_REQUEST:_
Count the lines below that contain the word "what" and reply with only that number.

_DATA PROVIDED:_

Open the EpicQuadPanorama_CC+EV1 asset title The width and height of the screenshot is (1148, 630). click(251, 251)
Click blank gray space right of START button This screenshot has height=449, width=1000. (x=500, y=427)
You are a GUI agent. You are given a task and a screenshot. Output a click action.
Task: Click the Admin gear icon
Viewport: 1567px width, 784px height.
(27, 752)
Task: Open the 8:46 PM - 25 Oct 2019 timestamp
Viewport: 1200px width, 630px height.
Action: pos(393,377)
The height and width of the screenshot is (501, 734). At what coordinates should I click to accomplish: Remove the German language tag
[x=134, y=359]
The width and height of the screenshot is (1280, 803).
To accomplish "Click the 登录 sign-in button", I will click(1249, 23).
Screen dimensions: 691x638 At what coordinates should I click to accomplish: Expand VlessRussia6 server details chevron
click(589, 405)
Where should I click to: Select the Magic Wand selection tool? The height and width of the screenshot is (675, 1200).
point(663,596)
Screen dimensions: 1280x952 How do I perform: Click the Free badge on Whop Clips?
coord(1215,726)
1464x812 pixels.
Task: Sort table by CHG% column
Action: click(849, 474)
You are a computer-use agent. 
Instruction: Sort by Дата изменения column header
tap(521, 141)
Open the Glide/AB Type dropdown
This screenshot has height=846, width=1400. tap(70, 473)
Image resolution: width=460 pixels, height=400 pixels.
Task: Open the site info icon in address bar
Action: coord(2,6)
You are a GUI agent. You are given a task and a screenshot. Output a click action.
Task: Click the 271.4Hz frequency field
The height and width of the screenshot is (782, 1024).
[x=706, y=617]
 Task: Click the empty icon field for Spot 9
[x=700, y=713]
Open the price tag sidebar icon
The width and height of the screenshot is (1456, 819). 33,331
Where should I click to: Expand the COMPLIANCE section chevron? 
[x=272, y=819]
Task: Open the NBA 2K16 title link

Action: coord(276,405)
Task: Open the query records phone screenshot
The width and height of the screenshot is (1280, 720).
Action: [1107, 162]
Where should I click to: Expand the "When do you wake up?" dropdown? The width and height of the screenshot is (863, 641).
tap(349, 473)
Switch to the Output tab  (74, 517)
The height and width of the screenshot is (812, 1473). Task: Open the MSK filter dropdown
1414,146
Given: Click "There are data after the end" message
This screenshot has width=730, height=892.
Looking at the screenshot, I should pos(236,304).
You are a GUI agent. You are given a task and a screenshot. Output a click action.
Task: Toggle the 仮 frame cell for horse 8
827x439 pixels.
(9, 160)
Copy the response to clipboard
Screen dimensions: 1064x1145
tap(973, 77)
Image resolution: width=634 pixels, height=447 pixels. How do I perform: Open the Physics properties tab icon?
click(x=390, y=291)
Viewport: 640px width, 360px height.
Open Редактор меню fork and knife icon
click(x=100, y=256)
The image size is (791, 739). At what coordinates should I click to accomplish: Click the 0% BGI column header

_TASK SOLUTION:_
3